┌──

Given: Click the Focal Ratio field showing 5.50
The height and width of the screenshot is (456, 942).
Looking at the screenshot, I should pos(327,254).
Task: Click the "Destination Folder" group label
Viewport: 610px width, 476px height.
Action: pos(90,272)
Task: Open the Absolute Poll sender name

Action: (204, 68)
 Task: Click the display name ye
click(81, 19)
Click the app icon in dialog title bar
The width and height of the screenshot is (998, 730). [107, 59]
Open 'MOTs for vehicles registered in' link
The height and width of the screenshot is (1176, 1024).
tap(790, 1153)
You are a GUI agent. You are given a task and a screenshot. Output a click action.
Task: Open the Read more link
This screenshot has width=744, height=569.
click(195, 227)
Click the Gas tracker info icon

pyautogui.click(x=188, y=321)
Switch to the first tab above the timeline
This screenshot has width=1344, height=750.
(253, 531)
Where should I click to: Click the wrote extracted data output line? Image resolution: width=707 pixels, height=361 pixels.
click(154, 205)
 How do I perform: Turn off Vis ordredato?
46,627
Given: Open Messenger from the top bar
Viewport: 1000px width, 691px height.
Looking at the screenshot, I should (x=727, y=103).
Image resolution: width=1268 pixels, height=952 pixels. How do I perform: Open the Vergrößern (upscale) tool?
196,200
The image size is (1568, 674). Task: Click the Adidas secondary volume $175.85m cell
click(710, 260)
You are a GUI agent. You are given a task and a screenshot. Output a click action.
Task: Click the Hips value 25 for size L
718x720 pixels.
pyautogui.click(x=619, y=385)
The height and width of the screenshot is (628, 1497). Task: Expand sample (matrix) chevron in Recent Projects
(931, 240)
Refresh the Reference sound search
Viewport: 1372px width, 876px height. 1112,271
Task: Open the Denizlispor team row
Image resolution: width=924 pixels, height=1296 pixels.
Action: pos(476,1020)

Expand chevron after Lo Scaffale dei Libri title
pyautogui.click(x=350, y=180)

└──

» **PROBLEM TO WORK ON**
I'd like the entries above reproduced in full, exactly as they stand.

» **PROBLEM SOLUTION**
Given: Click the Focal Ratio field showing 5.50
The height and width of the screenshot is (456, 942).
Looking at the screenshot, I should pos(327,254).
Task: Click the "Destination Folder" group label
Viewport: 610px width, 476px height.
Action: pos(90,272)
Task: Open the Absolute Poll sender name

Action: (204, 68)
 Task: Click the display name ye
click(81, 19)
Click the app icon in dialog title bar
The width and height of the screenshot is (998, 730). [107, 59]
Open 'MOTs for vehicles registered in' link
The height and width of the screenshot is (1176, 1024).
tap(790, 1153)
You are a GUI agent. You are given a task and a screenshot. Output a click action.
Task: Open the Read more link
This screenshot has width=744, height=569.
click(195, 227)
Click the Gas tracker info icon

pyautogui.click(x=188, y=321)
Switch to the first tab above the timeline
This screenshot has width=1344, height=750.
(253, 531)
Where should I click to: Click the wrote extracted data output line? Image resolution: width=707 pixels, height=361 pixels.
click(154, 205)
 How do I perform: Turn off Vis ordredato?
46,627
Given: Open Messenger from the top bar
Viewport: 1000px width, 691px height.
Looking at the screenshot, I should (x=727, y=103).
Image resolution: width=1268 pixels, height=952 pixels. How do I perform: Open the Vergrößern (upscale) tool?
196,200
The image size is (1568, 674). Task: Click the Adidas secondary volume $175.85m cell
click(710, 260)
You are a GUI agent. You are given a task and a screenshot. Output a click action.
Task: Click the Hips value 25 for size L
718x720 pixels.
pyautogui.click(x=619, y=385)
The height and width of the screenshot is (628, 1497). Task: Expand sample (matrix) chevron in Recent Projects
(931, 240)
Refresh the Reference sound search
Viewport: 1372px width, 876px height. 1112,271
Task: Open the Denizlispor team row
Image resolution: width=924 pixels, height=1296 pixels.
Action: pos(476,1020)

Expand chevron after Lo Scaffale dei Libri title
pyautogui.click(x=350, y=180)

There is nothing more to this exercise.